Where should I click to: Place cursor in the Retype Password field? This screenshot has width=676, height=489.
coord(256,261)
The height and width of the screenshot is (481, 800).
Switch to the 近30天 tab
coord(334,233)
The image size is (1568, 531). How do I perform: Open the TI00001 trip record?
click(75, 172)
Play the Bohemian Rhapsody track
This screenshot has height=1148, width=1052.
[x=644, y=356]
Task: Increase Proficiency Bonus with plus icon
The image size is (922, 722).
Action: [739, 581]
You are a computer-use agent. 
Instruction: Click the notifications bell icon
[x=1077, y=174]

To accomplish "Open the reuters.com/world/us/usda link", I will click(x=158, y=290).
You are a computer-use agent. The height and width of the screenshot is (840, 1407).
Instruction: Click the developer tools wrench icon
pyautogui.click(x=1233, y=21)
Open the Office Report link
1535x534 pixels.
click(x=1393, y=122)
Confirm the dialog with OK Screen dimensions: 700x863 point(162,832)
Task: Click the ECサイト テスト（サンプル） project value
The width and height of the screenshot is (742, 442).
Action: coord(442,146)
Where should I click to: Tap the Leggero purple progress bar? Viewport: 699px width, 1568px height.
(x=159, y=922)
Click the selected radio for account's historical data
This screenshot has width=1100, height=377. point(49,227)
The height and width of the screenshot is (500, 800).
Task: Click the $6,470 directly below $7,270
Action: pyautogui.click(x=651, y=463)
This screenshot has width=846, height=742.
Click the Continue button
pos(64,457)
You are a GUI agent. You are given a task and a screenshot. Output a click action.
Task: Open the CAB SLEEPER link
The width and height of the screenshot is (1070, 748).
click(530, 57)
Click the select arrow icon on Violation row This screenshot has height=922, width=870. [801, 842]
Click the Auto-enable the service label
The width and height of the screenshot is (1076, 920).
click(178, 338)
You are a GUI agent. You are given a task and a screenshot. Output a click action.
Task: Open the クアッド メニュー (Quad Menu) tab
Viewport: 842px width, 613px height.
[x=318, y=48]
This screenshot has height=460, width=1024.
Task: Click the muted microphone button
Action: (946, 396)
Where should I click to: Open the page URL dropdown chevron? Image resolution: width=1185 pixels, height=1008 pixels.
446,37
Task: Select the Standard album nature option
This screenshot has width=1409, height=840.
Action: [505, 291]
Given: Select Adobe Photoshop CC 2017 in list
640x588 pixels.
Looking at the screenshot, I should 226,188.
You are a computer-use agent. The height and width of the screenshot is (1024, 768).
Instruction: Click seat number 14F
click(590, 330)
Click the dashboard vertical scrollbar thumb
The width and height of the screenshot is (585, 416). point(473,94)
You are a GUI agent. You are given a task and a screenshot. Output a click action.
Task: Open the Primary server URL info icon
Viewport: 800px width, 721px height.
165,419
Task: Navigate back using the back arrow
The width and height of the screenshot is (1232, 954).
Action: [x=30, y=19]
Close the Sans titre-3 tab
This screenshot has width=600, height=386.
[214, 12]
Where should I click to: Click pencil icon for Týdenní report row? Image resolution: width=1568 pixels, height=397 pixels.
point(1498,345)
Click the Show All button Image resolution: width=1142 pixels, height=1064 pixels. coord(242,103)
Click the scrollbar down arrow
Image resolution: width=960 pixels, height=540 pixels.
══════════
» **Your assignment**
From the data above, output every line exactly.

» **Problem solution**
Where should I click to: Place cursor in the Retype Password field? This screenshot has width=676, height=489.
coord(256,261)
The height and width of the screenshot is (481, 800).
Switch to the 近30天 tab
coord(334,233)
The image size is (1568, 531). How do I perform: Open the TI00001 trip record?
click(75, 172)
Play the Bohemian Rhapsody track
This screenshot has height=1148, width=1052.
[x=644, y=356]
Task: Increase Proficiency Bonus with plus icon
The image size is (922, 722).
Action: [739, 581]
You are a computer-use agent. 
Instruction: Click the notifications bell icon
[x=1077, y=174]

To accomplish "Open the reuters.com/world/us/usda link", I will click(x=158, y=290).
You are a computer-use agent. The height and width of the screenshot is (840, 1407).
Instruction: Click the developer tools wrench icon
pyautogui.click(x=1233, y=21)
Open the Office Report link
1535x534 pixels.
click(x=1393, y=122)
Confirm the dialog with OK Screen dimensions: 700x863 point(162,832)
Task: Click the ECサイト テスト（サンプル） project value
The width and height of the screenshot is (742, 442).
Action: coord(442,146)
Where should I click to: Tap the Leggero purple progress bar? Viewport: 699px width, 1568px height.
(x=159, y=922)
Click the selected radio for account's historical data
This screenshot has width=1100, height=377. point(49,227)
The height and width of the screenshot is (500, 800).
Task: Click the $6,470 directly below $7,270
Action: pyautogui.click(x=651, y=463)
This screenshot has width=846, height=742.
Click the Continue button
pos(64,457)
You are a GUI agent. You are given a task and a screenshot. Output a click action.
Task: Open the CAB SLEEPER link
The width and height of the screenshot is (1070, 748).
click(530, 57)
Click the select arrow icon on Violation row This screenshot has height=922, width=870. [801, 842]
Click the Auto-enable the service label
The width and height of the screenshot is (1076, 920).
click(178, 338)
You are a GUI agent. You are given a task and a screenshot. Output a click action.
Task: Open the クアッド メニュー (Quad Menu) tab
Viewport: 842px width, 613px height.
[x=318, y=48]
This screenshot has height=460, width=1024.
Task: Click the muted microphone button
Action: (946, 396)
Where should I click to: Open the page URL dropdown chevron? Image resolution: width=1185 pixels, height=1008 pixels.
446,37
Task: Select the Standard album nature option
This screenshot has width=1409, height=840.
Action: [505, 291]
Given: Select Adobe Photoshop CC 2017 in list
640x588 pixels.
Looking at the screenshot, I should 226,188.
You are a computer-use agent. The height and width of the screenshot is (1024, 768).
Instruction: Click seat number 14F
click(590, 330)
Click the dashboard vertical scrollbar thumb
The width and height of the screenshot is (585, 416). point(473,94)
You are a GUI agent. You are given a task and a screenshot. Output a click action.
Task: Open the Primary server URL info icon
Viewport: 800px width, 721px height.
165,419
Task: Navigate back using the back arrow
The width and height of the screenshot is (1232, 954).
Action: [x=30, y=19]
Close the Sans titre-3 tab
This screenshot has width=600, height=386.
[214, 12]
Where should I click to: Click pencil icon for Týdenní report row? Image resolution: width=1568 pixels, height=397 pixels.
point(1498,345)
Click the Show All button Image resolution: width=1142 pixels, height=1064 pixels. coord(242,103)
Click the scrollbar down arrow
Image resolution: width=960 pixels, height=540 pixels.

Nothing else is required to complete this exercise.